Mergers & Acquisitions
- Cover of July-August 2025 issue
- Editor-in-chief: Mary Kathleen Flynn
- Frequency: Real-time
- Circulation: >100,000
- Publisher: James H Beecher
- Founded: 1965
- Company: Middle Market Information LLC
- Based in: Wilton, Connecticut, U.S.
- Language: English
- ISSN: 0026-0010

= Mergers & Acquisitions =

American business magazine

Mergers & Acquisitions is a real-time B2B community, featuring a monthly magazine, daily enewsletter, conferences and member gatherings that provide news, commentary, data, analysis and community around the burgeoning middle market, providing analysis regarding private equity and cross-border mergers and acquisitions.

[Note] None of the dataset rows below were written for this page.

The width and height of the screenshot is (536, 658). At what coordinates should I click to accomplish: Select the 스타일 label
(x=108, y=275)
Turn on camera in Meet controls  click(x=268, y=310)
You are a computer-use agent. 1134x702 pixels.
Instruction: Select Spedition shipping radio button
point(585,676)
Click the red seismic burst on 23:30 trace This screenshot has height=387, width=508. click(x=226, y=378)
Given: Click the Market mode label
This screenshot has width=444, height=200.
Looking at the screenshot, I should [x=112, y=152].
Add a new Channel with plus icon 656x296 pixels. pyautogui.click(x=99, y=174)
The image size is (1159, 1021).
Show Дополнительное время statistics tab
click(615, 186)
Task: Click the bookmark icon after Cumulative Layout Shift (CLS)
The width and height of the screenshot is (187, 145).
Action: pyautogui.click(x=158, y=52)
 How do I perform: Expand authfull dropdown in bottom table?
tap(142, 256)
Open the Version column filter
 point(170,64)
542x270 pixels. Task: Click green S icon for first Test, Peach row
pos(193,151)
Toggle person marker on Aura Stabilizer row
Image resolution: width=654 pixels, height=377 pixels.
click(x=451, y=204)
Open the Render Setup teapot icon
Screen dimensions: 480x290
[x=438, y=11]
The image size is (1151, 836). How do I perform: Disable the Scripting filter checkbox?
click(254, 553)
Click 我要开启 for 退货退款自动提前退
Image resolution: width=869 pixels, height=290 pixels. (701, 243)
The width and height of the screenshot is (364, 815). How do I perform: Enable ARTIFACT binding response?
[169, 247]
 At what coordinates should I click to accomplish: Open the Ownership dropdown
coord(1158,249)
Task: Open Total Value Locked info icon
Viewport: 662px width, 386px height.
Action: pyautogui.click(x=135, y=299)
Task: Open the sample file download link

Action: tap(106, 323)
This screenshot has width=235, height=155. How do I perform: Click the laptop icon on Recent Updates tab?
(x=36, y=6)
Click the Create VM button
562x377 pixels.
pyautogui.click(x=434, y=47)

Mergers & Acquisitions was founded as Mergers & Acquisitions Journal in 1965 by Stanley Foster Reed in Washington, D.C., who later wrote and published the book The Art of M&A with his daughter. Alexandra Lajoux. It was operated by several different companies prior to its current owner, Middle Market Information LLC. The brand's editor in chief since 2011 has been Mary Kathleen Flynn.

In addition to news and analysis about middle market M&A, Mergers & Acquisitions publishes numerous annual, monthly and weekly features and special reports that spotlight important deals and the people and firms who made them happen. These include the Most Influential Women in Mid-Market M&A, the Annual Mid-Market Awards and Dealmakers of the Year, Rising Stars of Private Equity, and M&A Most Innovative Firms.